[Start of section]
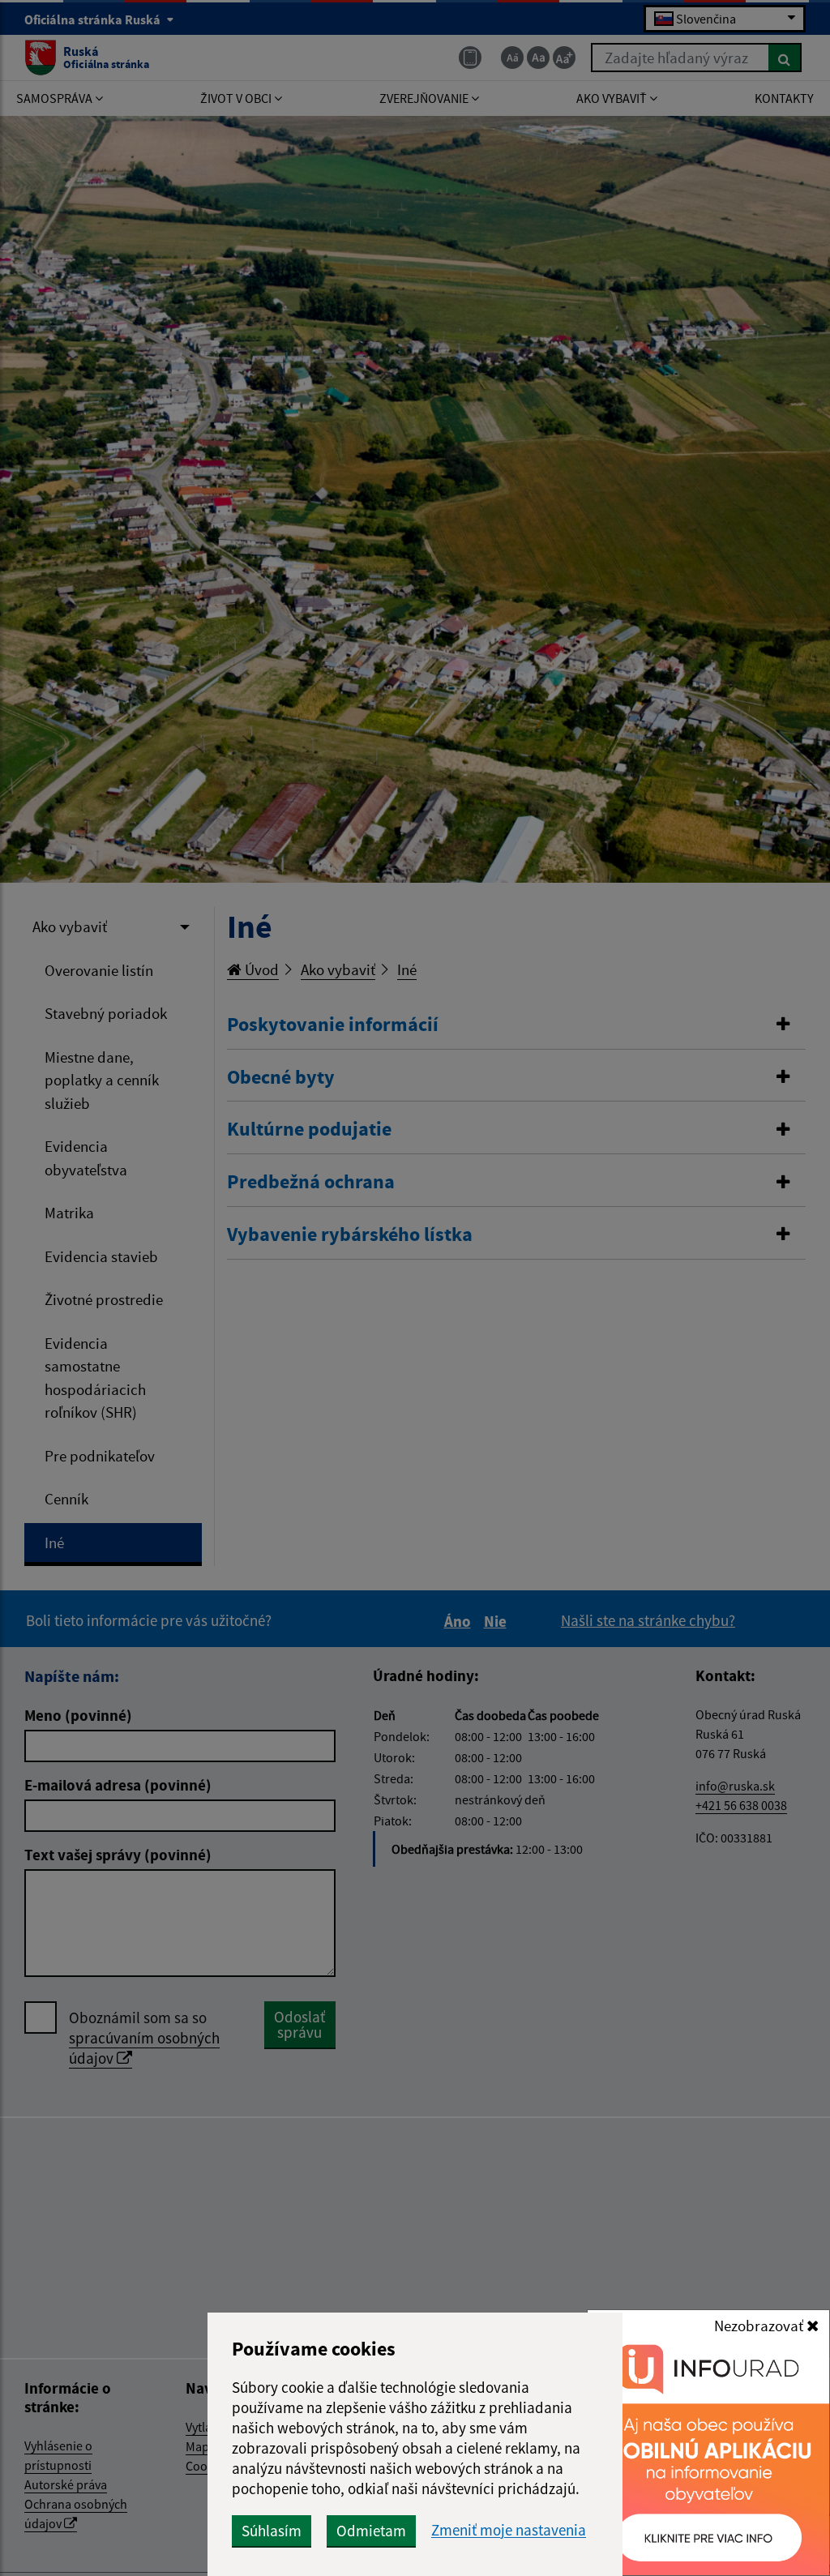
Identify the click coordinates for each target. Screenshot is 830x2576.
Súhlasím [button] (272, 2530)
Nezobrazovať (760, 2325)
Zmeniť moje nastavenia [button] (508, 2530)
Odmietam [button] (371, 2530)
[End of section]
[Start of section]
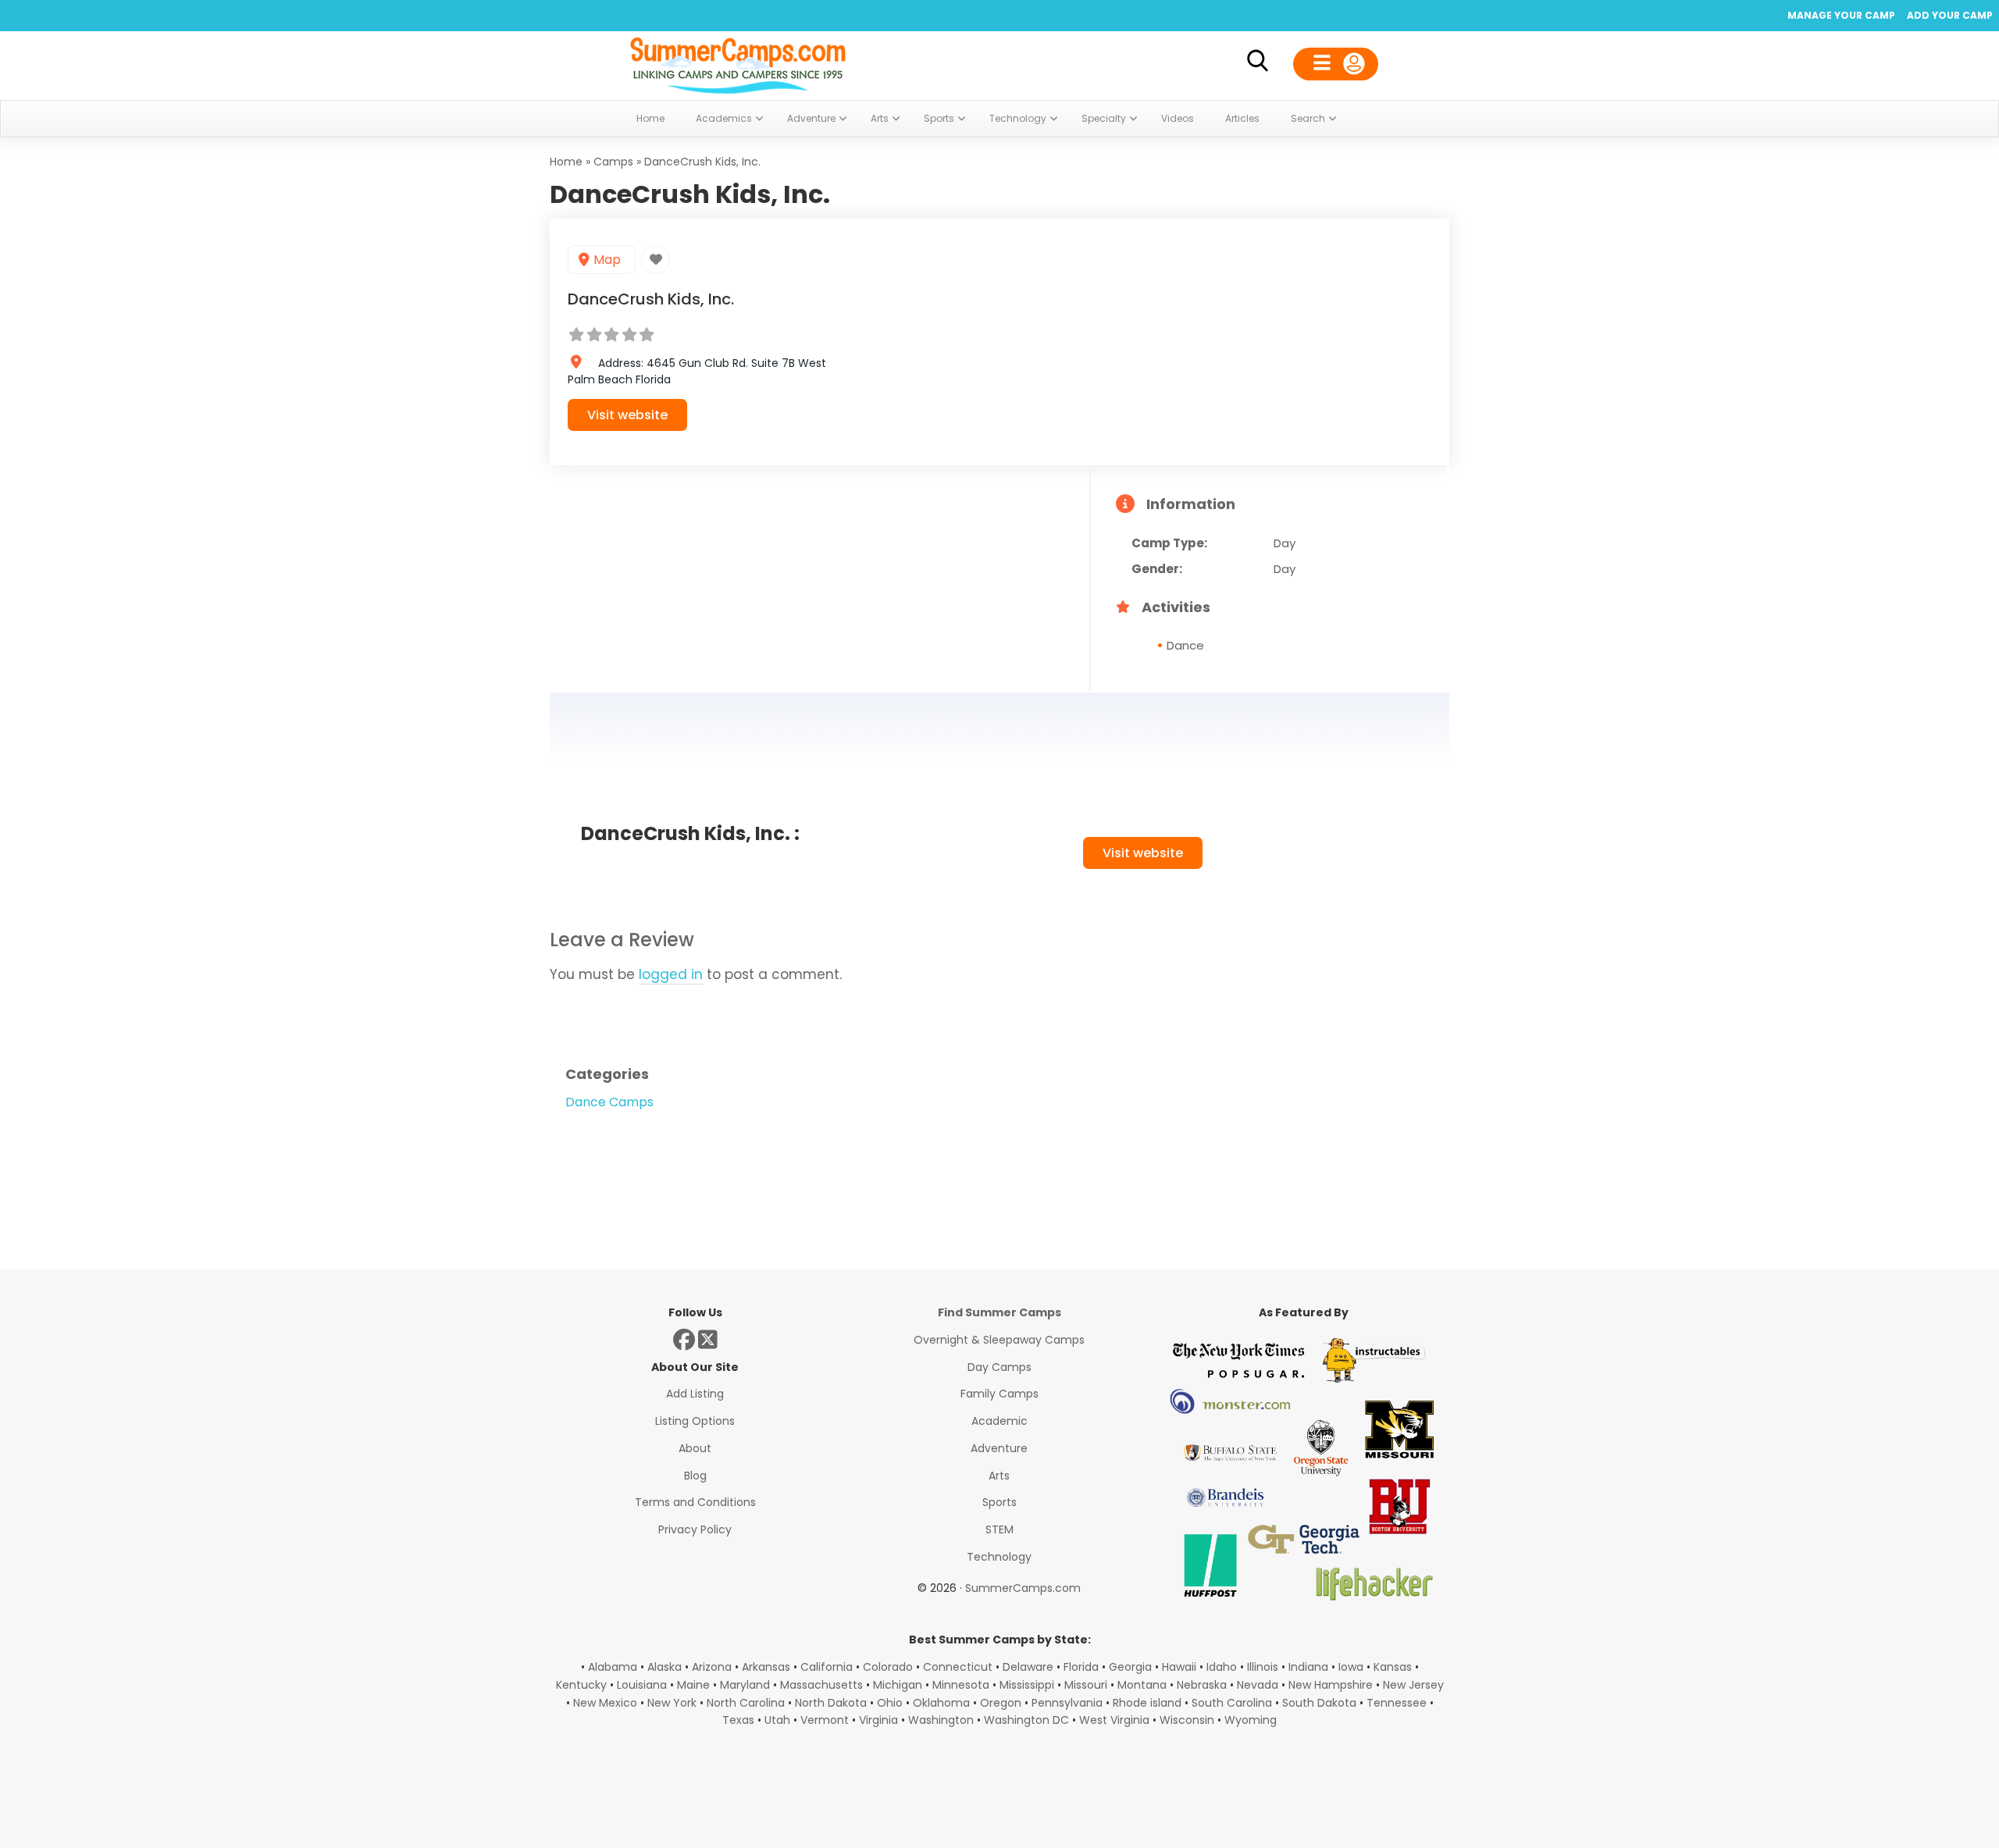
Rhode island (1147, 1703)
[End of section]
> **Action item**
Print, without alteration, only the lines above between the one holding "Identify the click" and the one holding "Odmietam [button] (371, 2530)", inclusive.

> **Exercise solution**
Identify the click coordinates for each target. Screenshot is 830x2576.
Súhlasím [button] (272, 2530)
Nezobrazovať (760, 2325)
Zmeniť moje nastavenia [button] (508, 2530)
Odmietam [button] (371, 2530)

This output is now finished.